Une interdiction "illégitime et scandaleuse". "Que la manifestation soit autorisée ou non, il va y avoir des centaines ou des milliers de jeunes qui vont converger vers Barbès samedi", prévenait dès vendredi Alain Pojolat, du Nouveau parti anticapitaliste (NPA), seul parti politique à maintenir son appel au rassemblement. "La solidarité avec les Palestiniens doit pouvoir s'exprimer à Paris", a précisé Sandra Demarcq, membre de la direction du NPA, qui juge l'interdiction "illégitime et scandaleuse".

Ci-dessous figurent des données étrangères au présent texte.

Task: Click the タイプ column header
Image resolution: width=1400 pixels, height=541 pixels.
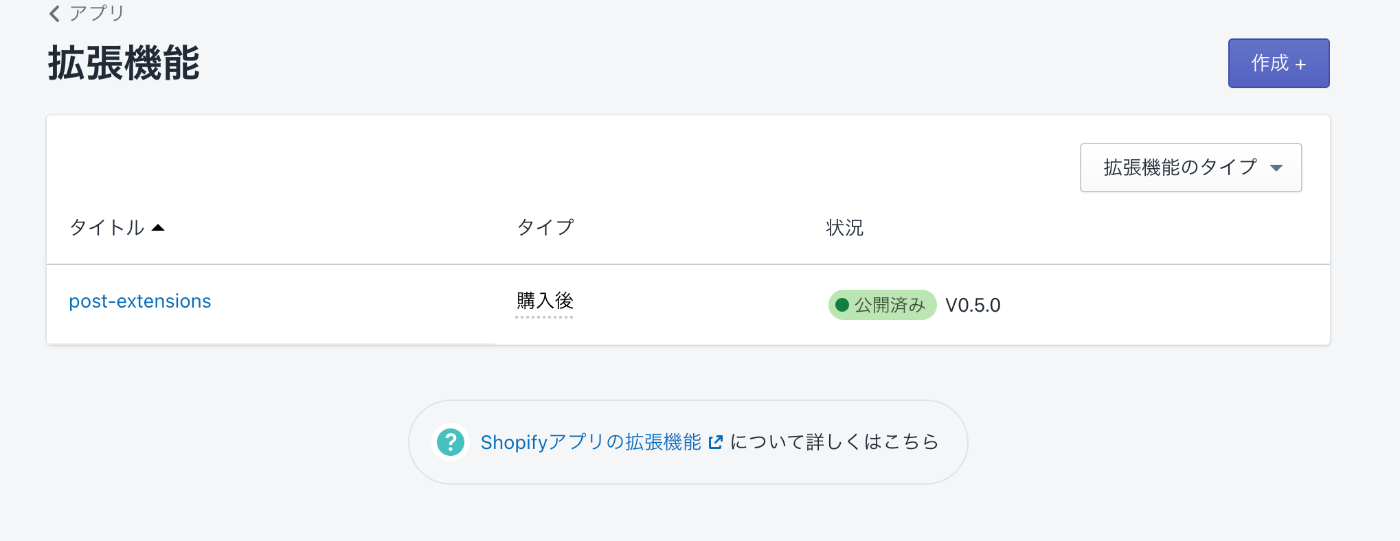Action: click(545, 228)
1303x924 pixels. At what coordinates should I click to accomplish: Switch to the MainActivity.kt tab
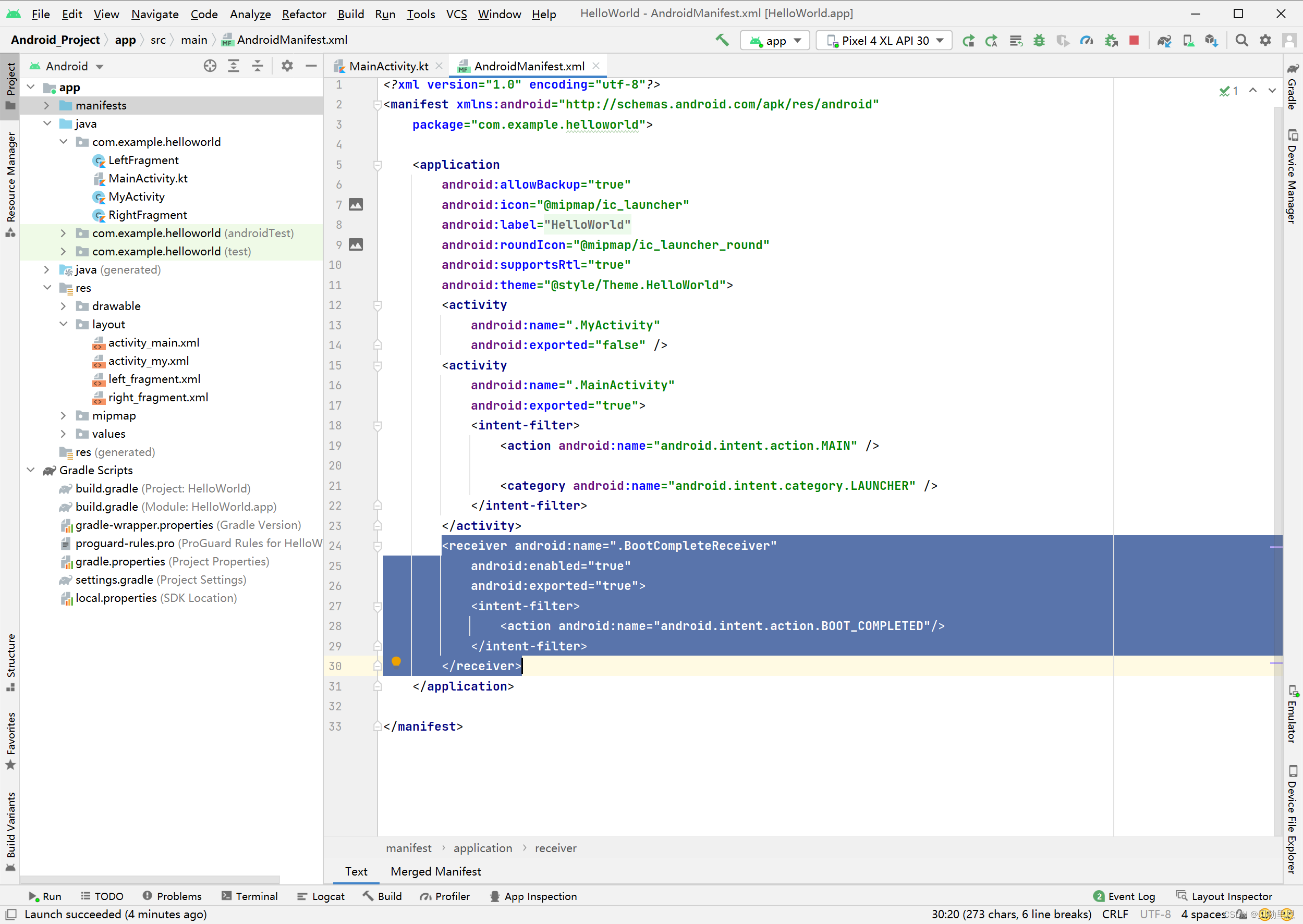point(388,66)
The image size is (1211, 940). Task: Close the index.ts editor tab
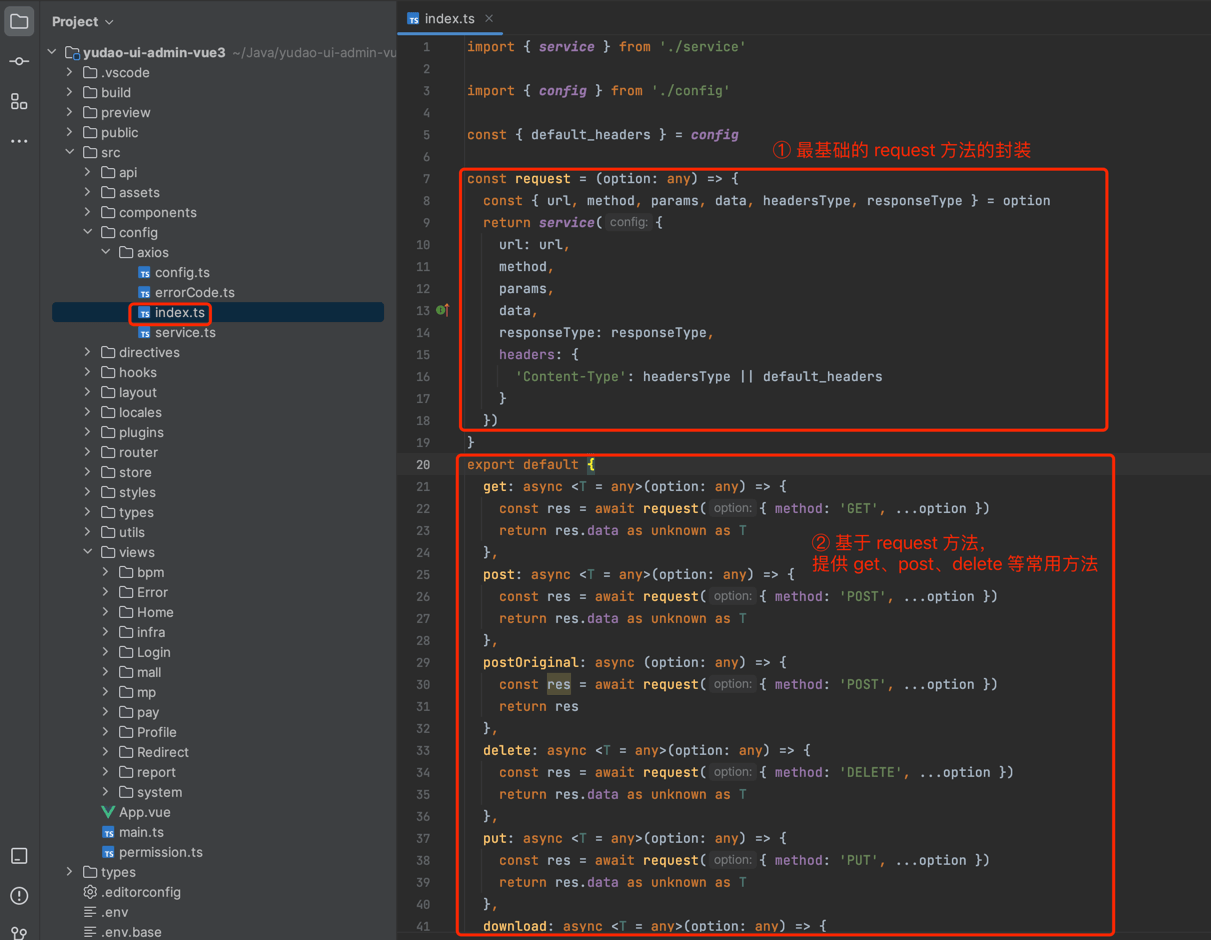(x=489, y=19)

Pour déjouer l'interdiction de la préfecture, les organisateurs de la manifestation avaient introduit un recours en urgence devant le tribunal administratif de Paris, qui l'a rejeté vendredi soir. Leur avocat, Me Hosni Maati, avait indiqué dans la soirée que ses clients avaient l'intention de saisir le Conseil d'Etat. Mais l'institution n'avait pas enregistré d'appel samedi vers midi.

Plus de 4.000 personnes ont également manifesté à Lyon, 1.700 à Saint-Etienne, 1.300 à Strasbourg et 600 à Clermont-Ferrand, ainsi que plusieurs personne à Nancy et Montbéliard.